Exercise prompt =>
Leaving out the pictures, copy each record below exactly.

Stored data entries
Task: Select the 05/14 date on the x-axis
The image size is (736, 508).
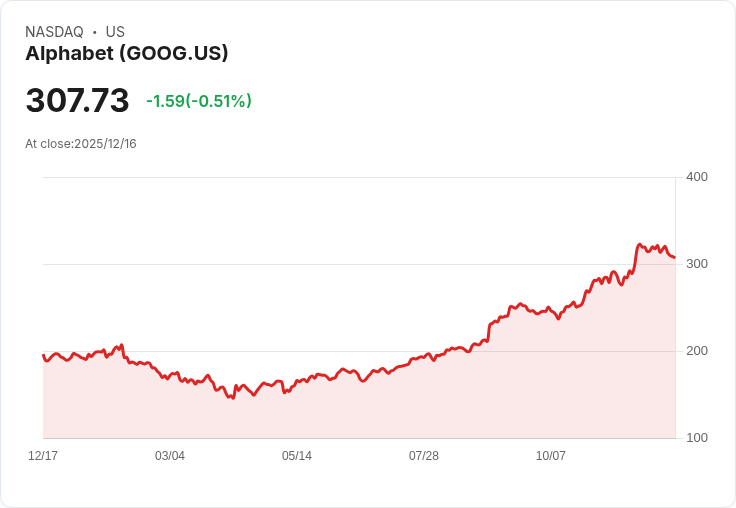Action: pos(297,456)
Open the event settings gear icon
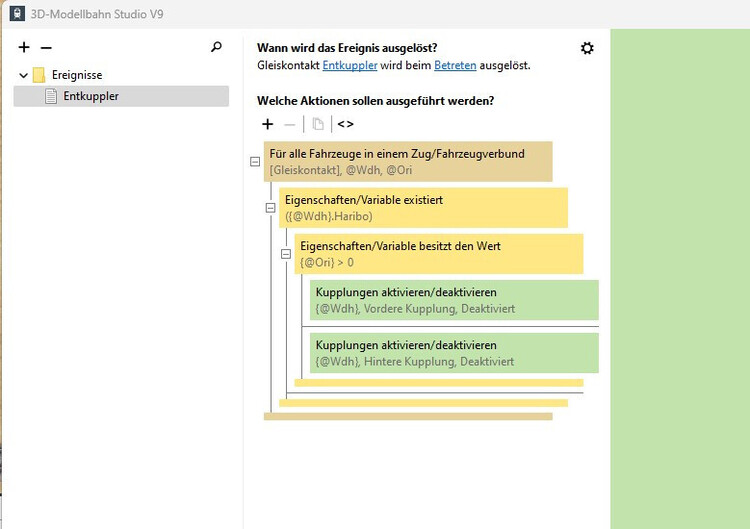 pyautogui.click(x=587, y=48)
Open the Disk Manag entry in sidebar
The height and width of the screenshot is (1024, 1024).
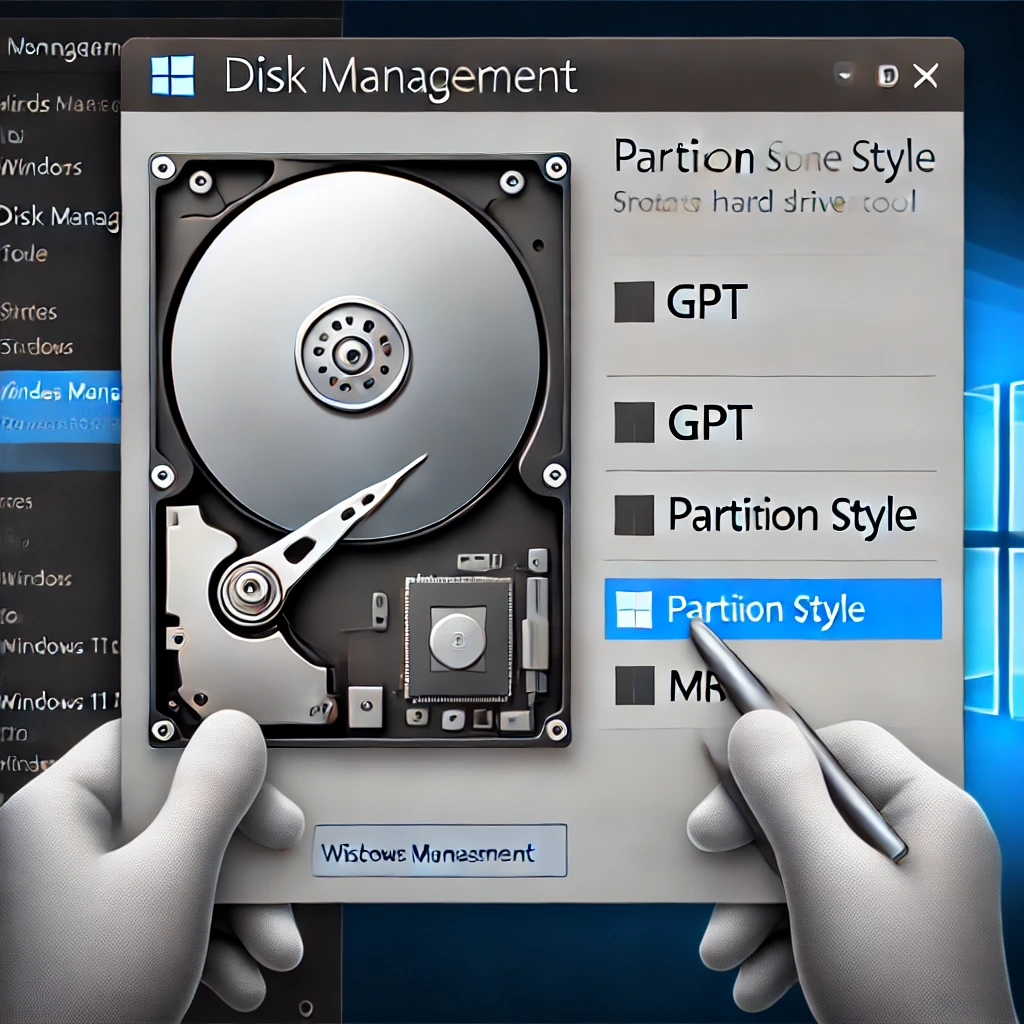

Response =>
Task: Select the 05/14 date on the x-axis
The image size is (736, 508).
Action: pos(297,456)
Open the event settings gear icon
 pyautogui.click(x=587, y=48)
Open the Disk Manag entry in sidebar
The height and width of the screenshot is (1024, 1024).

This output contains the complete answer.